*** EXCERPTED RECORDS Section Begins ***
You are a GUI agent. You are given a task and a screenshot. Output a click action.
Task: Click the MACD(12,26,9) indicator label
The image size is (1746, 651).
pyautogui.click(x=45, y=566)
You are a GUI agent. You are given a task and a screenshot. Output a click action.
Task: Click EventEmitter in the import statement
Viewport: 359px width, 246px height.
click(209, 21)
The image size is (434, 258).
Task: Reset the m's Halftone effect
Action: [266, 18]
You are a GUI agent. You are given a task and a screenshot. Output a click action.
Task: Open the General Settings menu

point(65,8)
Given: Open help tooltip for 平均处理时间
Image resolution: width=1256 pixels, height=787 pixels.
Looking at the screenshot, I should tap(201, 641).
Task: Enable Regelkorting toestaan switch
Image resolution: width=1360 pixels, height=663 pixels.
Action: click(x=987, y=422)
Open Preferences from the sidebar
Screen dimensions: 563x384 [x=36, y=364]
*** EXCERPTED RECORDS Section Ends ***
*** EXCERPTED RECORDS Section Begins ***
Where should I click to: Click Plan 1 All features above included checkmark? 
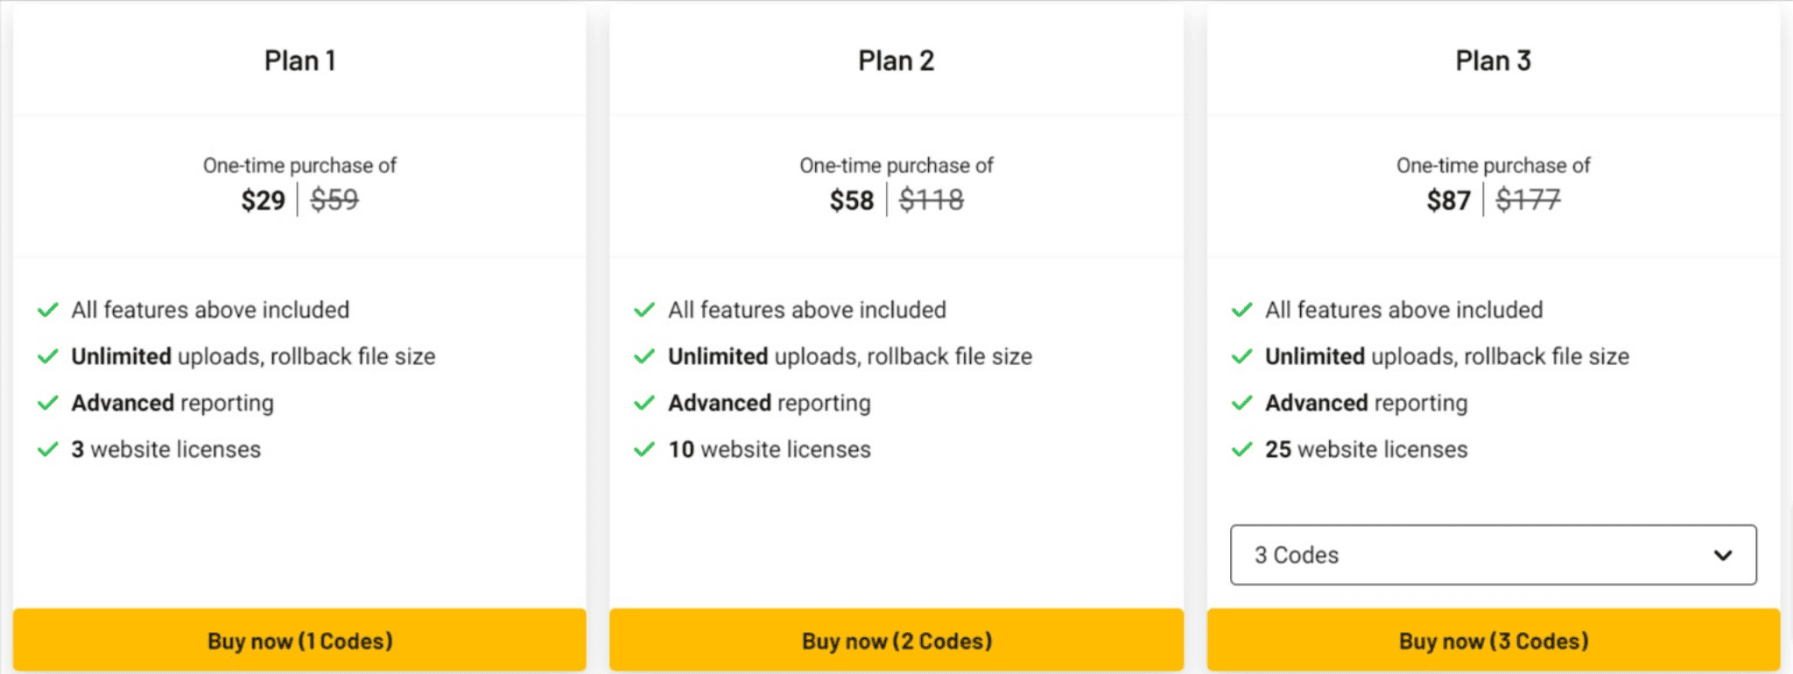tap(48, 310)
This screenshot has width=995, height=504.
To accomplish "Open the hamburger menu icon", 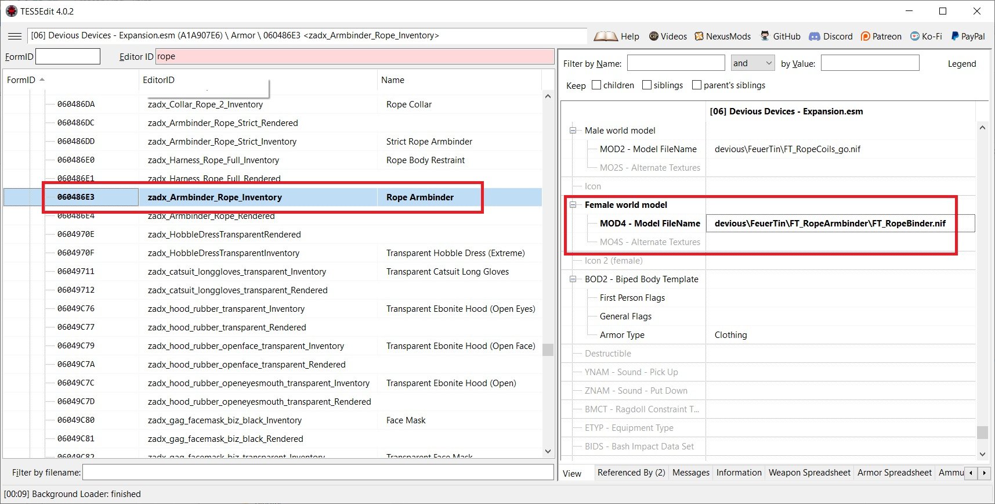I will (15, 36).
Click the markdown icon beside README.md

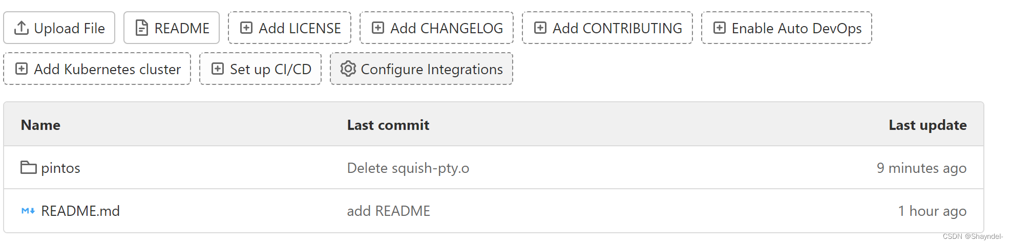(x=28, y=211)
*** EXCERPTED RECORDS Section Ends ***
## TASK DIRECTIONS
In the entries above, one line contains "Viewport: 359px width, 246px height." and another contains "Given: Open help tooltip for 平均处理时间". Reproduce exactly those two lines and the lines between them, nothing else.

## EXERCISE ANSWER
Viewport: 359px width, 246px height.
click(209, 21)
The image size is (434, 258).
Task: Reset the m's Halftone effect
Action: [266, 18]
You are a GUI agent. You are given a task and a screenshot. Output a click action.
Task: Open the General Settings menu

point(65,8)
Given: Open help tooltip for 平均处理时间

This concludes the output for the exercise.